ロバート・パティンソン演じるミッキー・バーンズがもう一人の自分と画面に二人で映るシーンでは、もう映像の不自然さや合成感など一切無くて、今世の映像技術がいかに高いものであるかを実感させられた。
この現実世界における映像上のクローン技術と、ミッキーという何度でも生き返る(代わりの自分がいくらでも居る)という設定が見事にシンクしている点が凄い。

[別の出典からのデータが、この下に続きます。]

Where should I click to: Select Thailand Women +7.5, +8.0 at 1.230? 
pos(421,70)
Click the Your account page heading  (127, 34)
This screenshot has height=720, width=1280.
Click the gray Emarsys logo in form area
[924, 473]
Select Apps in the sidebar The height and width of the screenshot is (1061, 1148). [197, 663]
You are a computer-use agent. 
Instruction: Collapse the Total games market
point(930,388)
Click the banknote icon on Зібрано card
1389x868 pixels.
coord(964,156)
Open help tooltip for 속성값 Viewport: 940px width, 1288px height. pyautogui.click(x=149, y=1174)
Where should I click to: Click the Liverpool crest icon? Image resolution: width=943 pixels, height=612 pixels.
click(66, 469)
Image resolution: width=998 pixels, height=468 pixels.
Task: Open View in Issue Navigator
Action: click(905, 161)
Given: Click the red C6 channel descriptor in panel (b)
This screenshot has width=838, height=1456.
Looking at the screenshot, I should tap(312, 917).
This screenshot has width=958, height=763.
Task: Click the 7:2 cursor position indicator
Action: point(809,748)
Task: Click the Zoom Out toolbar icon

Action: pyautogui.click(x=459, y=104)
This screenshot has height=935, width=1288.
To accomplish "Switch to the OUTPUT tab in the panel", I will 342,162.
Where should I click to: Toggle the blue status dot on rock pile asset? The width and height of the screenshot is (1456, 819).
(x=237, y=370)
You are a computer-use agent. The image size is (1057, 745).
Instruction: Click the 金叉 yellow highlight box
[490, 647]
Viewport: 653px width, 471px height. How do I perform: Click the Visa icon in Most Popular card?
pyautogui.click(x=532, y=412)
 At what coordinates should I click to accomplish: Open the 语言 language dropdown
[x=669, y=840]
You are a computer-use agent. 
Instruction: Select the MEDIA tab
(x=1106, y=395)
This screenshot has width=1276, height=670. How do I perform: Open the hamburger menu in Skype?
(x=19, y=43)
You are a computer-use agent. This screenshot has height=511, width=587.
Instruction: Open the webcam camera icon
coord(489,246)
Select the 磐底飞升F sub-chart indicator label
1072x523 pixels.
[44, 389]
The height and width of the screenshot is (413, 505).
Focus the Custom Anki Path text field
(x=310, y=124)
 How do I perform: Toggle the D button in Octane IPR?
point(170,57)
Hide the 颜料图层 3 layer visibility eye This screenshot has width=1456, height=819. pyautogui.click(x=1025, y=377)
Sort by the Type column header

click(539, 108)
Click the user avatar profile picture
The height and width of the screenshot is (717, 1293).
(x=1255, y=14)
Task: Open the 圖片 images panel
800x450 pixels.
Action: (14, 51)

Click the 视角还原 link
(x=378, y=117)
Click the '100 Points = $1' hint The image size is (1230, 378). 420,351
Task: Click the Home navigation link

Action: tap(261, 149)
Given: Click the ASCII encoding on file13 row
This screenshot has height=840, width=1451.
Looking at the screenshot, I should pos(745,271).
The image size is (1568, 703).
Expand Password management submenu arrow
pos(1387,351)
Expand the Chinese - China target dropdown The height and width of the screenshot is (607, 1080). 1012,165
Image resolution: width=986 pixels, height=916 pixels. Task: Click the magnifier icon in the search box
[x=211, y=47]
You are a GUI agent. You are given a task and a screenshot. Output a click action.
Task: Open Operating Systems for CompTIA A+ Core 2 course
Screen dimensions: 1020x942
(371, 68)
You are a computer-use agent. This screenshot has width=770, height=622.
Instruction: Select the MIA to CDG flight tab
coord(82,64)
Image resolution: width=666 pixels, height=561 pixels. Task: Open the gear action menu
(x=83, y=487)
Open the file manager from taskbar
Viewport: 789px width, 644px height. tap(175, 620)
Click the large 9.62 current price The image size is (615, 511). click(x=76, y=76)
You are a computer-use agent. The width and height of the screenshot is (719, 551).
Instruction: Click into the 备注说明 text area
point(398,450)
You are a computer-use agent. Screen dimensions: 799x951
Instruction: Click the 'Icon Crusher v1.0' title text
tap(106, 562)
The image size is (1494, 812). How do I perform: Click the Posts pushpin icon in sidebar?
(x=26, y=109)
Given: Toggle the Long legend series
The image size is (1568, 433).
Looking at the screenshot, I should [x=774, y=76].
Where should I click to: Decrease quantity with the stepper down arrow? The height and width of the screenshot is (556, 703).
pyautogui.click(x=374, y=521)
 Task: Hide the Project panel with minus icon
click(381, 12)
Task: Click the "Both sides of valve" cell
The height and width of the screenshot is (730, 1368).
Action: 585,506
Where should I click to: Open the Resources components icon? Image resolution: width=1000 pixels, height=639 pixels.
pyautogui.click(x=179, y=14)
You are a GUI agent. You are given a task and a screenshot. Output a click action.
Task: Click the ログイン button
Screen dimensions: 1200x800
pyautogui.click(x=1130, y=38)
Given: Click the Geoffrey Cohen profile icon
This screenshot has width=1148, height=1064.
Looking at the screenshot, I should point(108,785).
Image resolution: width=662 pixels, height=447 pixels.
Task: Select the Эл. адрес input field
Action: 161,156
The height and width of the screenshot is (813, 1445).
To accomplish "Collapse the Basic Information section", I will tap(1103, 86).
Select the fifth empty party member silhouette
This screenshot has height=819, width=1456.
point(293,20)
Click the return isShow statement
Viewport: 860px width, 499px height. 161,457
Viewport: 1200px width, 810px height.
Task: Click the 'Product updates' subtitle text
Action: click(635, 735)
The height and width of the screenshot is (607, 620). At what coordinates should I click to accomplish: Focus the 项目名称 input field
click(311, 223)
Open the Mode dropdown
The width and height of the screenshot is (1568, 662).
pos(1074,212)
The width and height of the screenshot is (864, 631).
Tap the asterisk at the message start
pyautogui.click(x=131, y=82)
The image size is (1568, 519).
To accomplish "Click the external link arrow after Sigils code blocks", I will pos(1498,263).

もう、”本当の自分”なんて必要なくなっちゃう未来が来るのかもね。と映画のシナリオだけでなく、実際にここまで合成技術が進んでいることを目の当たりにし、ゾクッとした。
持たざる者の逆襲
マカロン店の事業に失敗して借金取りから逃れるために地球を脱出し、何度でも死ぬクローン人間「エクスペンダブルズ(使い捨て人間)」になる事を決めたミッキーは、いわば”無敵の人”。
養う家族もいなければ仕事も金も無い。恋人もいない。
さらには幼少期の酷いトラウマを抱えて生きてきた心の弱い人間。
そんな無敵の人が覚悟を決めた時の行動力は、とてつも無い威力を発揮する。
無敵の人がテクノロジーの進歩によってどんどん増えていくことが予想される今、人権や生命倫理にいま一度問いかけるメッセージ性を感じた。
人類の目指すべき未来とは一体なんなのか?
本来そんなものは無いと分かっていても、自分の使命ってなんだろう、自分の人生ってなんだろうと改めて考えるきっかけになる作品でした。